# Getting Started with Image Understanding using the AI Refinery SDK

Welcome! This notebook is a beginner-friendly guide to using the Accenture AI Refinery SDK for a common and powerful task: **Image Understanding**.

This notebook uses the `DistillerClient`, which allows for building complex, multi-agent systems. We will walk through setting up a simple configuration to use the powerful, single-purpose **Image Understanding Agent**.

### What is Image Understanding?

Image understanding, or Visual Question Answering (VQA), is a fascinating AI capability where you can ask a question about an image in plain English. The AI model "sees" the image and provides a text-based answer. For example, you could show it a picture of a city street and ask, "*How many cars are in this image?*"

### What is the AI Refinery SDK?
The AI Refinery SDK is a toolkit that makes it easier for developers to build and use powerful AI agents. It handles the complex parts of connecting to and interacting with large AI models, so you can focus on building your application. The `DistillerClient` is a key component that orchestrates how different agents work together to solve a task.

## Step 1: Installation

First, we need to install the necessary libraries.
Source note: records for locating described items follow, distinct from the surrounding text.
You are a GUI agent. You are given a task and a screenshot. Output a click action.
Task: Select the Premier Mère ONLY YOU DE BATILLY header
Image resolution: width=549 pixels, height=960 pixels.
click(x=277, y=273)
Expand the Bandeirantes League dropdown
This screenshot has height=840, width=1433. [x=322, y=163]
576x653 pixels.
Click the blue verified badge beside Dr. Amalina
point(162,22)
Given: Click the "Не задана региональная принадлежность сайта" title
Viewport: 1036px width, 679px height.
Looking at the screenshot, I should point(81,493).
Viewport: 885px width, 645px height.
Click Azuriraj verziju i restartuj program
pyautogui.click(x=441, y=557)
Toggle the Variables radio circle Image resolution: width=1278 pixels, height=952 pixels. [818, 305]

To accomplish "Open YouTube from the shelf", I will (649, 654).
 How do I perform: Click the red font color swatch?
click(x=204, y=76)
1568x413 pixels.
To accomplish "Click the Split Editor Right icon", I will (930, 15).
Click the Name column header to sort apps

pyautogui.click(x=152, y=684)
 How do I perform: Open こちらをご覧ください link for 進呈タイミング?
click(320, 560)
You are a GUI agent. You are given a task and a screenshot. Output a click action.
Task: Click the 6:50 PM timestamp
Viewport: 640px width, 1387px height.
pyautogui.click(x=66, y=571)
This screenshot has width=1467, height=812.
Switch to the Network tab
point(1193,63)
We'll install `airefinery-sdk`, `python-dotenv` (used by the SDK examples), `requests` to help us display our example image, `Pillow` to work with image files, and `PyYAML` to create our configuration.

You can run the cell below by selecting it and pressing **Shift + Enter**.

In [None]:
%pip install airefinery-sdk python-dotenv requests Pillow PyYAML

## Step 2: Securely Enter Your Credentials

To use the AI Refinery SDK, you need an **Account** and an **API Key**. These are your credentials for accessing the AI models.

**It is very important to keep your credentials private.** You should never write them directly in your code (hardcoding) or share them publicly.

We'll use Python's `getpass` library, which provides a secure way to enter your details. When you run the cell below, it will prompt you for each value in a text box that hides the characters as you type. We will then set them as environment variables, which is a common practice the SDK examples follow.

In [None]:
import os
import getpass

# Securely get the Account and API key from the user
account = getpass.getpass("Please enter your AI Refinery Account: ")
api_key = getpass.getpass("Please enter your AI Refinery API Key: ")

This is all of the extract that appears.